Over at the “new” blog, which now features evil ads from which I plan to make my fortune, I have just been having a lovely template fiddle, settling on the one I began with. 😉
This penchant of mine for rearranging things ought not to be mistaken for some stereotype you have in mind. Like Marcel I am a hopeless case when it comes to domesticity, unlike M I should add. My reluctance to rearrange my humble Surry Hills palace is almost pathological…
Speaking of Marcel… His latest entry recounts yet another concert — I am just jealous — but makes this interesting point:
…I did notice quite a few gay men (so far as one can judge, although in some cases, they were known to me) in the audience. Former NSW Treasurer, Michael Egan was there with someone who gave every appearance of being his boyfriend, in the company of Kim Williams (who many years ago was GM of MV* himself). Egan’s status in this regard has long been regarded as “openly secret.” I don’t have any views to convey one way or another about Mr Williams.
Incidentally, this raises a little question. One of the Sydney gay papers has been running a kind of quest to identify the top 25 “power gays” in Australia. I’m not quite sure what the point of this exercise is, but unless some systematic “outing” is proposed, this exercise seems bound to miss its mark. Power and being openly gay are still largely mutually exclusive in our society. Let’s face it, if you can’t even play the piano in Vietnam if you are openly gay, then your chances of actually wielding power are correspondingly fairly slim. Sigh.
He’s right, you know, despite the paranoia about the “gay lobby” that still surfaces from time to time.
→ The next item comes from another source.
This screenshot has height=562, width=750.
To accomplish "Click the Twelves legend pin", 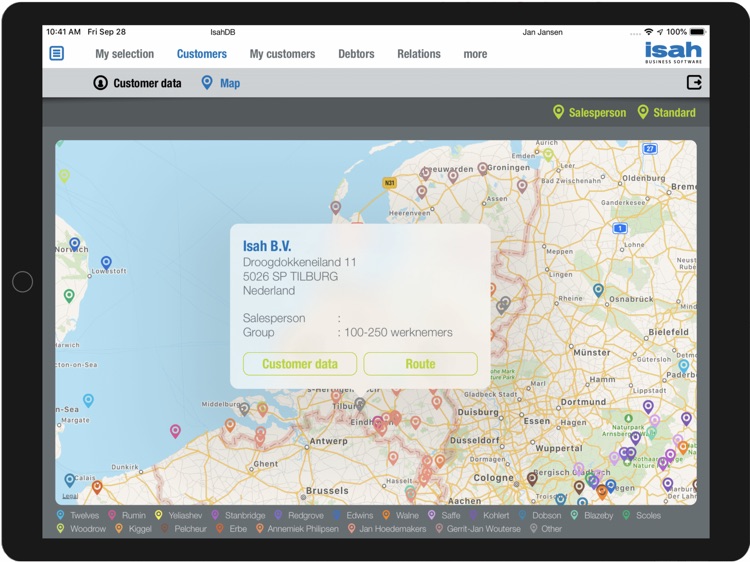I will (60, 516).
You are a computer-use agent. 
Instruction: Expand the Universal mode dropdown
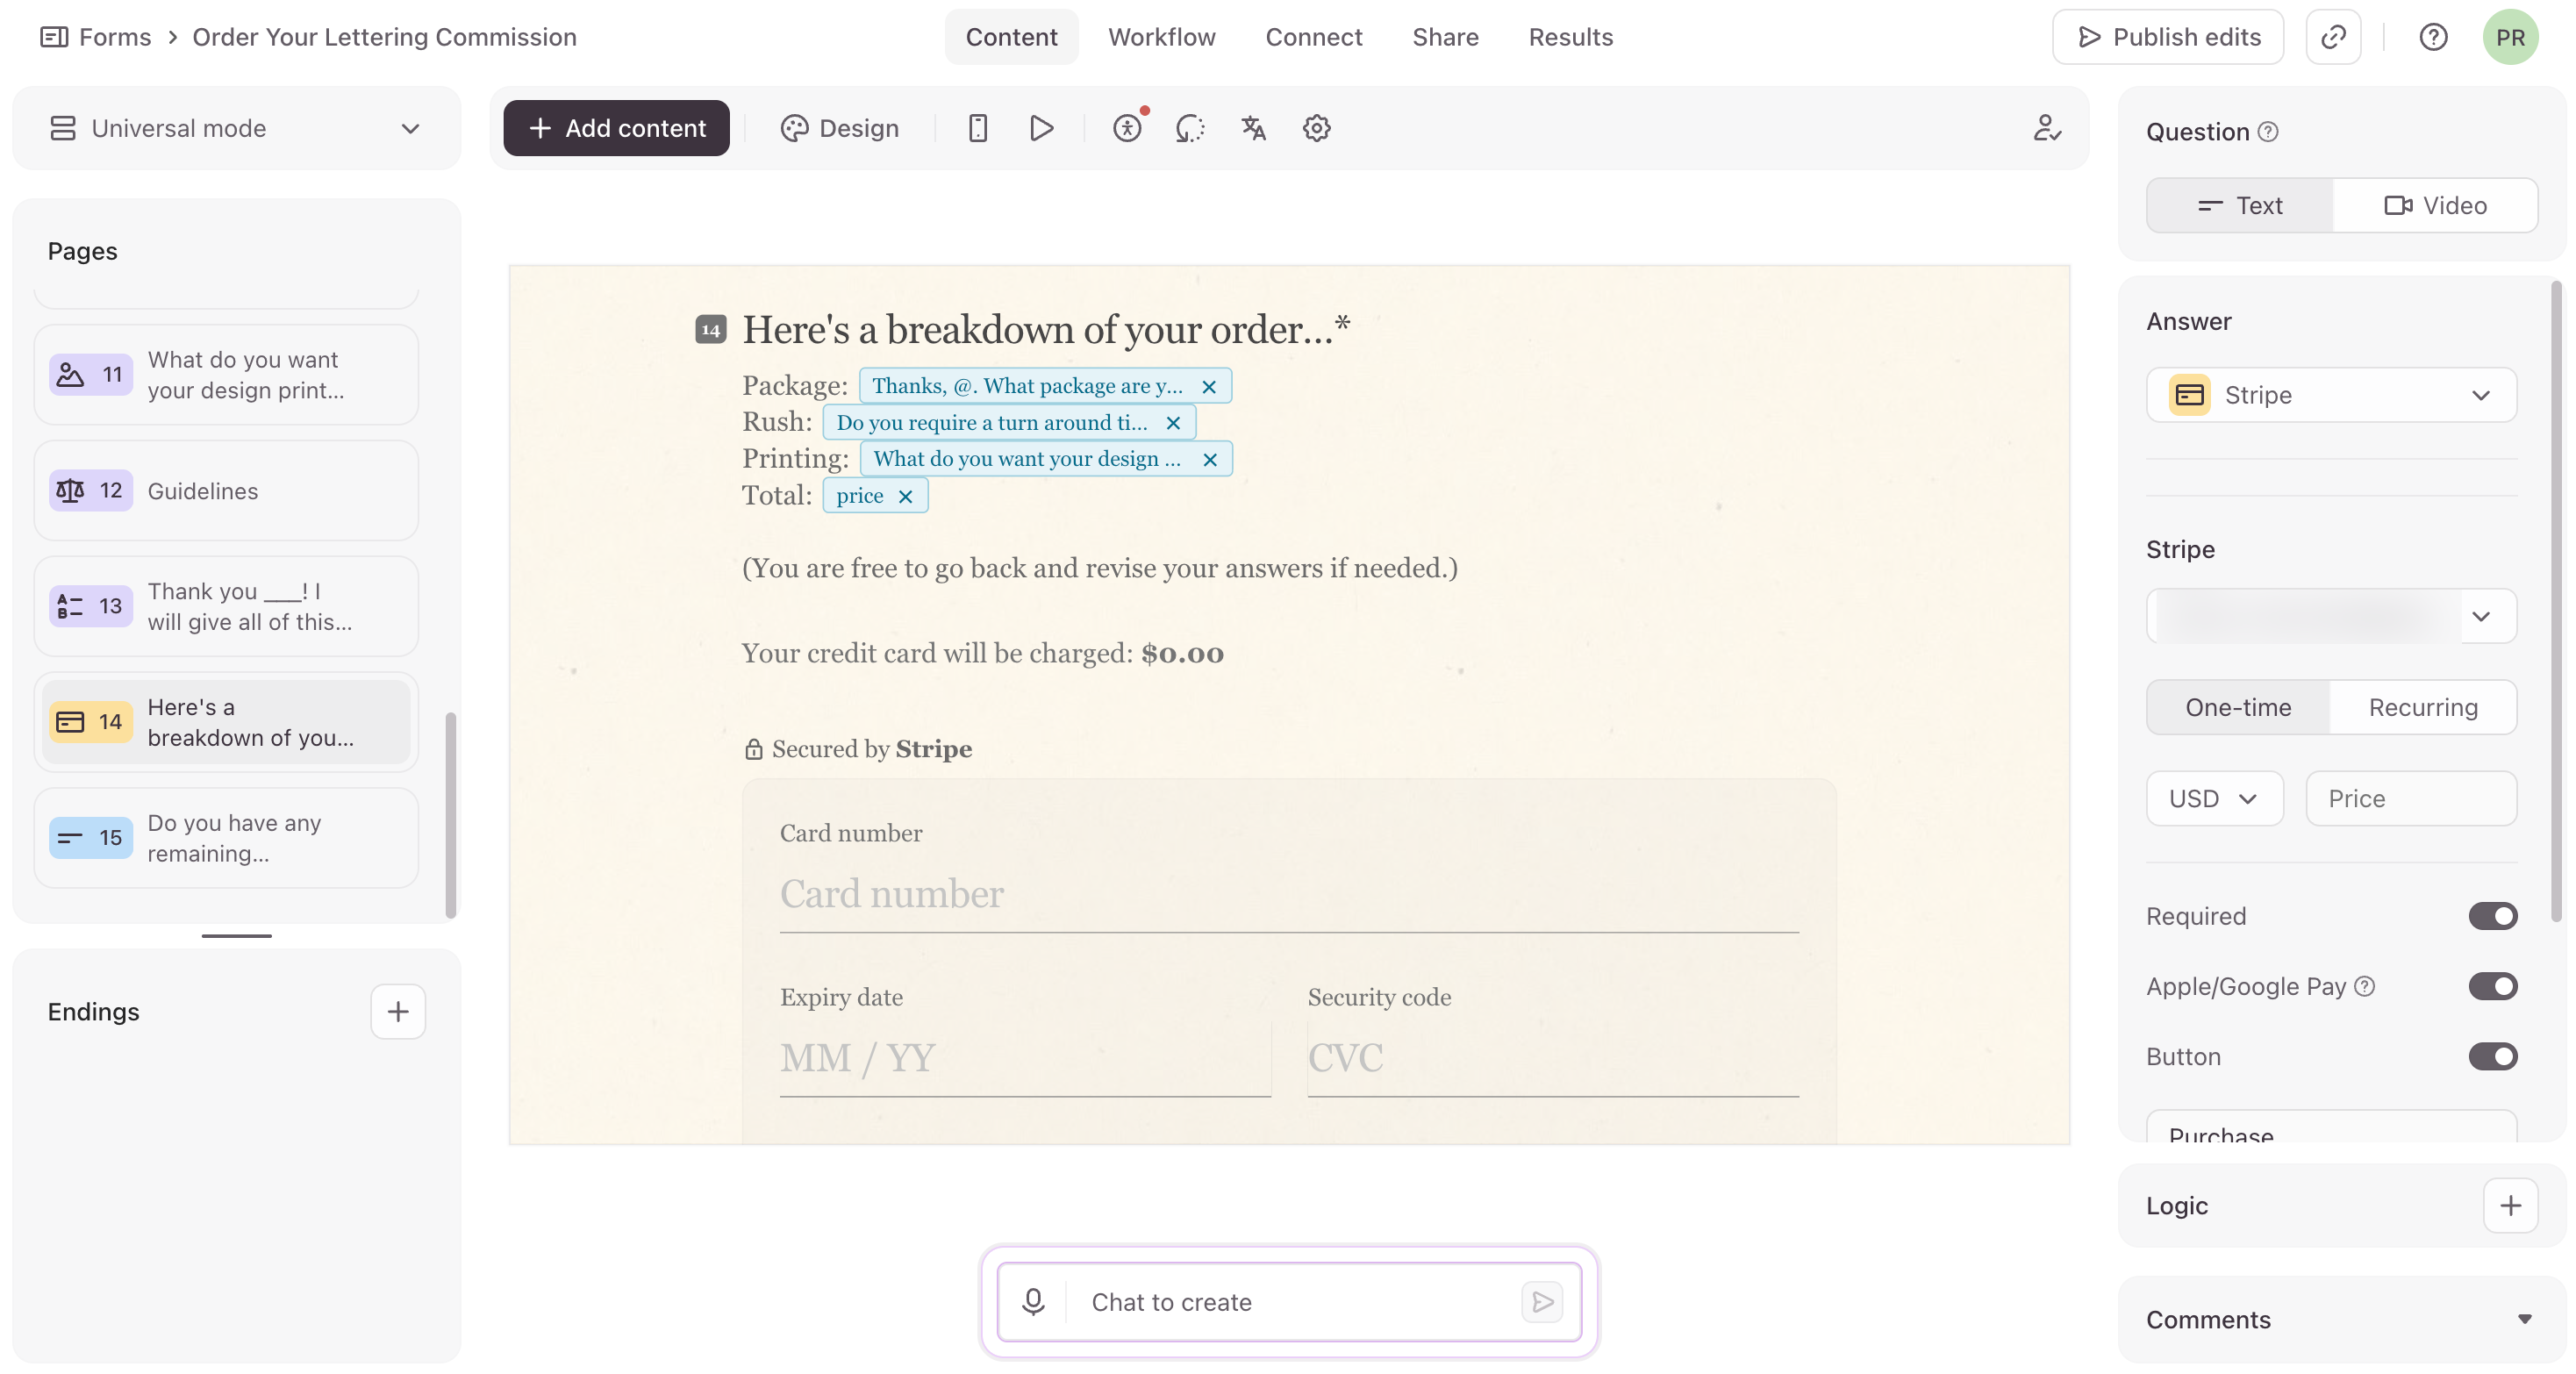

Meantime I see the Sydney Diocese of the Anglican Church has displayed that lack of proportion so typical of the puritan mind — and this phenomenon is by no means the sole preserve of Sydney Anglicanism. You may see the same hairsplitting mindset among secularists, conservatives, environmentalists, radical leftists, feminists, gay activists — indeed anyone who may be excessively wedded to the correctness of their particular viewpoint. The puritan syndrome is really quite widespread. In the case of Sydney Anglicans it extrapolates from the extraordinary place gambling has in our community (where it has no doubt become a corrupting influence in politics, families, and indeed in the society and economy at large) to the humble church raffle. Yes, church raffles are to be outlawed. Silly, really silly…
I think so anyway.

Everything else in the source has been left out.